* **Passage shown**:
● ● ● ● ●

Sponsorships are a major revenue driver for many professional teams and they are a major contributor for all major professional sports leagues. As discussed in the team section, sponsorships are simply two or more parties exchanging resources that each party deems equal. In the case of sports, it is between a professional team (property) and a company whose marketing objectives align with that team. The goals of the sponsorship are different for each side. The team seeks financial investment, media and marketing exposure, and in-kind or price reduced products and services. The sponsor company wants a number of things, including: increased awareness, image enhancement, platform to demonstrate products/services, hospitality opportunities or product trial/sales opportunities.
Each league controls sponsorship inventory slightly differently. For instance, the NFL has control over all of the team logos only if they are displayed all together equally. They also control all league inventories such as the Pro Bowl, the Super Bowl, and all league trademarks. In this setup the league can restrict quite a bit of what the individual teams are allowed to sell. For example, because Coors is the official beer partner of the NFL, the St. Louis Rams are restricted from selling a sponsorship in the same category to Budweiser. NFL teams are only able to sell official designations in categories that are not already assigned at the league level. When looking at the MLB, we see that the individual teams have the right to sell any inventory they want. Most teams only sell inventory that is not sold by the league, because “double selling” it causes problems when the partner company is trying to activate on their deal. Most leagues manage the entire sponsorship inventory and disperse it down to the team level when local deals are more lucrative than selling league-wide deals.
Managers are often brought up through the ranks as sponsorship sales executives or account managers that have shown managerial potential. Managers oversee the sales and account management staff and work with the VP on strategies for targeting companies within different categories. Managers also work with the teams, keeping up to date on open categories that the team is allowed to sell sponsorships in.
This position will primarily be responsible for developing strategic alliances with all corporate partners making sure they are fully integrated, long-term and focused on the unique objectives and priorities of each individual partner. The critical success factors are listening and learning from partners, as well as having the creative ability to assist in the design of innovative, co-branded activation components that complement the assets of each brand and maximize return on investment for each partner. Leveraging the brands to generate extraordinary impact on behalf of league partners is often based on a comprehensive analysis of each partner’s business-building objectives and opportunities. Sponsorship managers must make sure that deals are specifically tailored to senior decision-makers, which result in strategic commitments to co-branded association with target brands.

● ● ● ● ●

Data records

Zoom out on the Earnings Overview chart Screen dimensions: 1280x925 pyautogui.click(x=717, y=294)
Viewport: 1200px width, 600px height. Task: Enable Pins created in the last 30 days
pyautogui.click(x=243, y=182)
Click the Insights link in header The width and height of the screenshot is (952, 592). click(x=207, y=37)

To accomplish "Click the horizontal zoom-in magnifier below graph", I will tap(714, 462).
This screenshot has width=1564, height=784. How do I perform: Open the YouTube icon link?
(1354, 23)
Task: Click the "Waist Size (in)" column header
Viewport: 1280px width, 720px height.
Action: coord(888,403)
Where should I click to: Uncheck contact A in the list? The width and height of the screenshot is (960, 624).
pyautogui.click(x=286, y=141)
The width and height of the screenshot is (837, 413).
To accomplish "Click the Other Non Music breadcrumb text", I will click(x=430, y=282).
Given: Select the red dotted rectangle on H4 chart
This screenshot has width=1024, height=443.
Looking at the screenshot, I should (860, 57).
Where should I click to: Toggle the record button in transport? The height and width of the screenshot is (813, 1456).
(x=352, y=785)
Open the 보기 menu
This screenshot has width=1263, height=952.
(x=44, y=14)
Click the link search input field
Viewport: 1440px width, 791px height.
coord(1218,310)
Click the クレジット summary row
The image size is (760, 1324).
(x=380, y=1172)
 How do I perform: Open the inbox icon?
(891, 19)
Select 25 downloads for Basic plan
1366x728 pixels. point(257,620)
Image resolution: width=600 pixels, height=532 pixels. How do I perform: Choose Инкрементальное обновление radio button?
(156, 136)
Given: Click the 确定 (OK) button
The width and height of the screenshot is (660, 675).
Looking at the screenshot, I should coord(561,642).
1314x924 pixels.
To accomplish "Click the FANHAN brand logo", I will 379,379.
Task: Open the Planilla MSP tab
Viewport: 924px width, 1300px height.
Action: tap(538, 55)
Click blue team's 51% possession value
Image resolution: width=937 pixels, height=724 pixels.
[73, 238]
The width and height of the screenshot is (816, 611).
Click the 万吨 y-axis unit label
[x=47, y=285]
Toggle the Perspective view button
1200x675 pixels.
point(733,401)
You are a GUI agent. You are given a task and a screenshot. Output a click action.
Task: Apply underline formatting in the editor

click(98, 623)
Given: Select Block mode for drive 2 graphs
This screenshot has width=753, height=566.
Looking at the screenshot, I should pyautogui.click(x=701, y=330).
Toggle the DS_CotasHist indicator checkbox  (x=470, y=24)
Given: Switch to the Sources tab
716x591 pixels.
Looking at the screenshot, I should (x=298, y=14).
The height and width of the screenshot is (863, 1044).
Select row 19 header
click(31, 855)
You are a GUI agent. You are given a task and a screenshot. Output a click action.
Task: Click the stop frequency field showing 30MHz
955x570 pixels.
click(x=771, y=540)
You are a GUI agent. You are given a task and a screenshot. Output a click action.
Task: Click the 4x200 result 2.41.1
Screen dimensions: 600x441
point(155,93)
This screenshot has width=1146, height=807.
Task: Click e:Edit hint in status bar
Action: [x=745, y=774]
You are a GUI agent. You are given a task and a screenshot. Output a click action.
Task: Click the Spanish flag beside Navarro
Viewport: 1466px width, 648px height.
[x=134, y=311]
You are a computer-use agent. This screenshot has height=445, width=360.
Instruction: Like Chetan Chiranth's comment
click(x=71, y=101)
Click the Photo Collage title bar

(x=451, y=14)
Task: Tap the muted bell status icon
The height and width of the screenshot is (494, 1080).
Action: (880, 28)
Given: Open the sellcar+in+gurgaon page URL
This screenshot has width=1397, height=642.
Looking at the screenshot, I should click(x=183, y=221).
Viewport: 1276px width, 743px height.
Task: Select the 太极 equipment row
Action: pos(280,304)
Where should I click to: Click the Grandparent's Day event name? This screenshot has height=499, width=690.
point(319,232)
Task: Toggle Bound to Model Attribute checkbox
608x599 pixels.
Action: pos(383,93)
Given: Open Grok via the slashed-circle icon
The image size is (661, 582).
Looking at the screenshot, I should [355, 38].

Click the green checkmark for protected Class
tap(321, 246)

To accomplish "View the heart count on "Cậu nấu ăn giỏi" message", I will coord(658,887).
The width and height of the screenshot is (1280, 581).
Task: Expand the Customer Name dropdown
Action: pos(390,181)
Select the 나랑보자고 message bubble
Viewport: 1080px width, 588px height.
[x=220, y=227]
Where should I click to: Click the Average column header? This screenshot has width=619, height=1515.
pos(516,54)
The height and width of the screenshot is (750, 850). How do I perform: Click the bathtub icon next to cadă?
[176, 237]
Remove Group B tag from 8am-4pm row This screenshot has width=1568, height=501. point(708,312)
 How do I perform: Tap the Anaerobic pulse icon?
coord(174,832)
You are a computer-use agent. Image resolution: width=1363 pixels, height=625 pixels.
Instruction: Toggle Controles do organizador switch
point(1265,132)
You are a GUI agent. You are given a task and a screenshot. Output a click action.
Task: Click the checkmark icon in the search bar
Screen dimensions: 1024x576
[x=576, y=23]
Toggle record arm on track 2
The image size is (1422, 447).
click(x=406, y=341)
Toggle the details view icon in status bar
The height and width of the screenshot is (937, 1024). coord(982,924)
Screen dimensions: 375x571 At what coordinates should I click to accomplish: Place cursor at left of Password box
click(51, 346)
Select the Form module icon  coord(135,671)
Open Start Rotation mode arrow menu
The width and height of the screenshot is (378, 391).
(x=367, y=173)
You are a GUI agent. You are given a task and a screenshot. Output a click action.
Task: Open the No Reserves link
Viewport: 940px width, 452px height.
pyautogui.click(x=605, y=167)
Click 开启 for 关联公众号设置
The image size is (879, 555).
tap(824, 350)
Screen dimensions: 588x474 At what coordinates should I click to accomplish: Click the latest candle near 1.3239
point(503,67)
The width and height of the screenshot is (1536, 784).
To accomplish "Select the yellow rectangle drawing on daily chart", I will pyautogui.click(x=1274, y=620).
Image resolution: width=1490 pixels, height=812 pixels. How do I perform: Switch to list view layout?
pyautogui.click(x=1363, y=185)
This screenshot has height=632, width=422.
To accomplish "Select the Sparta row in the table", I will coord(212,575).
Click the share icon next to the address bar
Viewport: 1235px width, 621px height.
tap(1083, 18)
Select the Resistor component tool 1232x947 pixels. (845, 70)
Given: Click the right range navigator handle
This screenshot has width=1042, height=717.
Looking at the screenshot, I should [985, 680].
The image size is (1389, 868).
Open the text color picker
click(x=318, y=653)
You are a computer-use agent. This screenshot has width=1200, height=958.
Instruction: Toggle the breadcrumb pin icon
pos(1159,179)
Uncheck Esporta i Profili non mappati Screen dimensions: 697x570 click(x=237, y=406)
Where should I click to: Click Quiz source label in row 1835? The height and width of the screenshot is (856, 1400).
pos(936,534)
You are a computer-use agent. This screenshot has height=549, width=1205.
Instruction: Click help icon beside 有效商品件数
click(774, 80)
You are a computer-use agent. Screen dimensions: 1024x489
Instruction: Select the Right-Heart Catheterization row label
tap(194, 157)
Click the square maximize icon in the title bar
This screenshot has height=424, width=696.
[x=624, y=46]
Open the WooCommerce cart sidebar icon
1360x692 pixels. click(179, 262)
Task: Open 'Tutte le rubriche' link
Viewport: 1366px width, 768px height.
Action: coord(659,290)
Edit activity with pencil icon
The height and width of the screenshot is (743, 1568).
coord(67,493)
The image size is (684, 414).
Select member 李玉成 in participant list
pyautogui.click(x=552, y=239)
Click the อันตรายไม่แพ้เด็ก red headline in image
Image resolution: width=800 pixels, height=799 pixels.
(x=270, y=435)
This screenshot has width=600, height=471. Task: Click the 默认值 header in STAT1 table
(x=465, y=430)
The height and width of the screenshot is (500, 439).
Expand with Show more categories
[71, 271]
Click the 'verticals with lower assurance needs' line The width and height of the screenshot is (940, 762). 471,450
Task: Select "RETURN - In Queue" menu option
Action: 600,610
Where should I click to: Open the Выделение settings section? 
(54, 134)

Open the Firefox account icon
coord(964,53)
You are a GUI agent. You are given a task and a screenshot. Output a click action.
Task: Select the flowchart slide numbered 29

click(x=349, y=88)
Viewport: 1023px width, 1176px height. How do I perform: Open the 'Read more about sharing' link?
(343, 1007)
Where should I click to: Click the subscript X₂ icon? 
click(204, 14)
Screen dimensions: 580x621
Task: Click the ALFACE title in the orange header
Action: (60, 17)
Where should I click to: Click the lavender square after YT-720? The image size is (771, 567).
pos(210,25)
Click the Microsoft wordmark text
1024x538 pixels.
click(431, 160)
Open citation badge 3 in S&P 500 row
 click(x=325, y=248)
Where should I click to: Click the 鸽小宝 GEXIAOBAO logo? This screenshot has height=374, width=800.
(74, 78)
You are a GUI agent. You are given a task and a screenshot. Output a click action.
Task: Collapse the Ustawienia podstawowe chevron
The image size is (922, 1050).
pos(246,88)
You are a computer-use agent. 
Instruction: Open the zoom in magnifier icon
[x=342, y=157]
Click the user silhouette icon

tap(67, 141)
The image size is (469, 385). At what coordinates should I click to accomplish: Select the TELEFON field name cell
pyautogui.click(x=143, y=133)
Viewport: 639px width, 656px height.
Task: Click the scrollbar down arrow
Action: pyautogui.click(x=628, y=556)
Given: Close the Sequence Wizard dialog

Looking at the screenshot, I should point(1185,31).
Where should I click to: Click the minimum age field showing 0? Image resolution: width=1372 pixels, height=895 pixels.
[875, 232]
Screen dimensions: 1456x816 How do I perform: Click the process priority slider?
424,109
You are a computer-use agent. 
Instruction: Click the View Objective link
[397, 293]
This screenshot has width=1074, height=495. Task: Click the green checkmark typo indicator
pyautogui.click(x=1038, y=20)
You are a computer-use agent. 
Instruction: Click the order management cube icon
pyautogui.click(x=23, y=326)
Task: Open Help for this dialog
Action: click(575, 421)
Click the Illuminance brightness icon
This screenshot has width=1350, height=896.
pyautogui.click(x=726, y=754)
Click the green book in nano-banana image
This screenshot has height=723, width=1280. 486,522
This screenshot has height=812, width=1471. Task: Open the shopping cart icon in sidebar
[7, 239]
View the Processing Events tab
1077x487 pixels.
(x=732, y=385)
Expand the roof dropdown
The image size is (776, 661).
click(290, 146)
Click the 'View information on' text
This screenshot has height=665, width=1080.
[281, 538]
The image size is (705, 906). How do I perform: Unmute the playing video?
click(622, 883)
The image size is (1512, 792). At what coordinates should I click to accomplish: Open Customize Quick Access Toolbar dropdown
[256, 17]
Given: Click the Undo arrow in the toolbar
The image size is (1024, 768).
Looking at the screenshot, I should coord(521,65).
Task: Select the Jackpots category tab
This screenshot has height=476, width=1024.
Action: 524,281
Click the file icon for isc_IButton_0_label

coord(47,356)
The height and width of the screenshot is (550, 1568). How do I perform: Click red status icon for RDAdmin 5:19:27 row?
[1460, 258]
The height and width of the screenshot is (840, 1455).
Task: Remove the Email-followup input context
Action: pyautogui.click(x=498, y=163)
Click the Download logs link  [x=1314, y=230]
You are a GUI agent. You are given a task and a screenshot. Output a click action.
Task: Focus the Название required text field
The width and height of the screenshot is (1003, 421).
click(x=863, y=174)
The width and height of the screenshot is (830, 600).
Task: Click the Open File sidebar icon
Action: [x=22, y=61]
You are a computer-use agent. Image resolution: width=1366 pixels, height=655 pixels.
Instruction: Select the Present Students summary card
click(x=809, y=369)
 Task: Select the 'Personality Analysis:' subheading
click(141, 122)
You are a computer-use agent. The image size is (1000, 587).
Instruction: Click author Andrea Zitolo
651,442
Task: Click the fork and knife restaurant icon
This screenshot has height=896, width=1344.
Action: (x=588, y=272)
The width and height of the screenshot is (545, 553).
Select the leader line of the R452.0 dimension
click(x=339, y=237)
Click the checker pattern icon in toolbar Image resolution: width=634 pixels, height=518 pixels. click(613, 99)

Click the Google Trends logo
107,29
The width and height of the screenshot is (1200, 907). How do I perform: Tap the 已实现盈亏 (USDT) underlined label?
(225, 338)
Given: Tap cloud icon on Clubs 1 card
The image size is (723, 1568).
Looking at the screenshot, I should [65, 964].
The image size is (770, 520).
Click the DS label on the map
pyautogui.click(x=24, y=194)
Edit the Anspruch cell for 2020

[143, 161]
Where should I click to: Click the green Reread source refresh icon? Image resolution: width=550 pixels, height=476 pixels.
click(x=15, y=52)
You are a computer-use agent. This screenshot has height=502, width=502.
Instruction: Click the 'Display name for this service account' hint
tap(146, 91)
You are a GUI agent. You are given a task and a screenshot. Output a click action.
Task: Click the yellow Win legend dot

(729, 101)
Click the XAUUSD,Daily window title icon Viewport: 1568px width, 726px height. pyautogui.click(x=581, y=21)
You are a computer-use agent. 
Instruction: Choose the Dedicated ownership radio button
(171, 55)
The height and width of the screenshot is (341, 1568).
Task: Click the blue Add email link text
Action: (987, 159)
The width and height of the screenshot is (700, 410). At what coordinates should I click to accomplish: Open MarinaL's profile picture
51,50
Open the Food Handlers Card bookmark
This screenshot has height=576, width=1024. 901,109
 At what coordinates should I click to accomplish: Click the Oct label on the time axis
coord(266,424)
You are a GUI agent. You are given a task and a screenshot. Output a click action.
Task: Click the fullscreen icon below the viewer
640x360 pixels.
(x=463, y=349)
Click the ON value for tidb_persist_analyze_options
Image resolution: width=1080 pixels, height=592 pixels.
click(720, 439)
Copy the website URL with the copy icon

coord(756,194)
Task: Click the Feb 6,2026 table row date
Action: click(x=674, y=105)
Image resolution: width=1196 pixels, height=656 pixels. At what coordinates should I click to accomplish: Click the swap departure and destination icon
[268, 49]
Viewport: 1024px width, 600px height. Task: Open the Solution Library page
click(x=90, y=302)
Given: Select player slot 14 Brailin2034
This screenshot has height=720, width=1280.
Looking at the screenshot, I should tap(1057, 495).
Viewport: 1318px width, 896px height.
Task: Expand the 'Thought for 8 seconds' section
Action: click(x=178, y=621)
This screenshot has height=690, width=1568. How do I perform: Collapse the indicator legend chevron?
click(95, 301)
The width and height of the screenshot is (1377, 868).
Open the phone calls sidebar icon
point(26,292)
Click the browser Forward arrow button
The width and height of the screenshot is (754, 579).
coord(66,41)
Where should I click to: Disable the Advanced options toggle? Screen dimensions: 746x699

● ● ● ● ●

* **Brief A**: In the passage on sports sponsorships, why are the St. Louis Rams barred from selling a beer sponsorship to Budweiser?
* **Brief B**: Write the next part of the passage on sports sponsorships, starting after its final sentence.

* **Expected answer A**: Coors is the official beer partner of the NFL.

* **Expected answer B**:
There are many responsibilities for a sponsorship sales manager above and beyond those mentioned above. These include: the ability to draft clear and concise memos and organize meetings for the Corporate Sales and Partnership Marketing group, generate sponsorship proposals, execute the fulfillment of sponsorship elements in corporate packages, compile market research data for prospecting clientele, monitor and track sponsorship promotional activity to expand appropriately and secure cross-promotional sponsorship revenue and support, act as a liaison to corporate partner to fulfill contract, monitor fulfillment of all elements offered from the league to client in agreements (i.e., hospitality and tickets, signage production and placement, electronic media creation and placement, print media production, website coordination, etc.), provide appropriate resources necessary for sales staff to achieve revenue goals and monitor the league sponsorship budget.
Because the accountability is so high in this position, there are some significant qualifications that leagues are looking for. Managers are required to have a minimum of five years of corporate sales, specifically media, event or team sponsorship sales. These five years should include hands-on creation and development of co-branded, activated relationships, featuring promotional activity at retail, trade, event and/or community levels, including print and media assets.
Some other useful qualifications to have include: proficiency with MS Word, Excel and PowerPoint, exceptional listening and communication skills, the ability to work nights/weekends/flexible schedule, and the ability to work independently and self-motivate.
Compensation at the league level is higher than at the team level in most cases. The main reasons for this are the amount of money leagues are dealing with and the greater level of responsibility. Another key factor is that leagues tend to hire more experienced people that have spent a number of years working at the team level. One other benefit at the league level is that they often pay a portion of relocation costs (something that is rarely if ever done at the team level).
Salary levels vary substantially, depending upon the level of managerial responsibility, length of service, education, professional level (minor-league versus top professional league), location, and sport.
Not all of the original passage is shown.